__Data shown__
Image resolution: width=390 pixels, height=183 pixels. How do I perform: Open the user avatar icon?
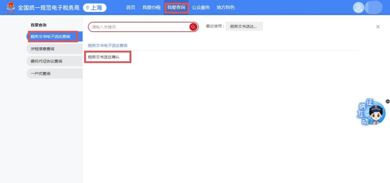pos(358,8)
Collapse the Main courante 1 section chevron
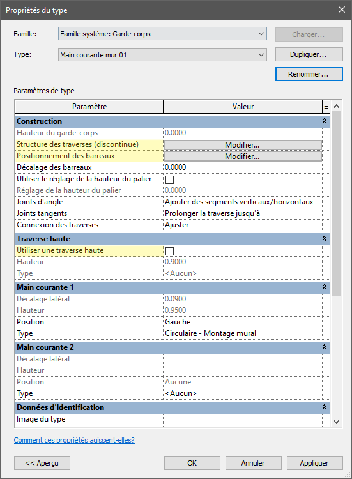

==

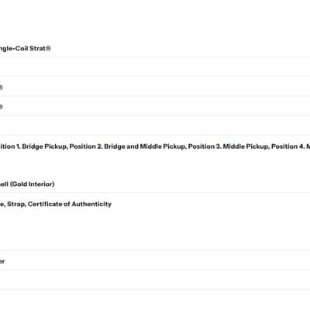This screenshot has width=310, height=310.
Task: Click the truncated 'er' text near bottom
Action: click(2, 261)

__Task__
Rewrite the part of the items that opens with the line containing "Image resolution: width=390" and closes with the line containing "Collapse the Main courante 1 section chevron", requests included, offsetting every coordinate in the answers by adding 45. Leave the pictures out.

__Solution__
Image resolution: width=390 pixels, height=183 pixels. How do I perform: Open the user avatar icon?
pos(403,53)
Collapse the Main courante 1 section chevron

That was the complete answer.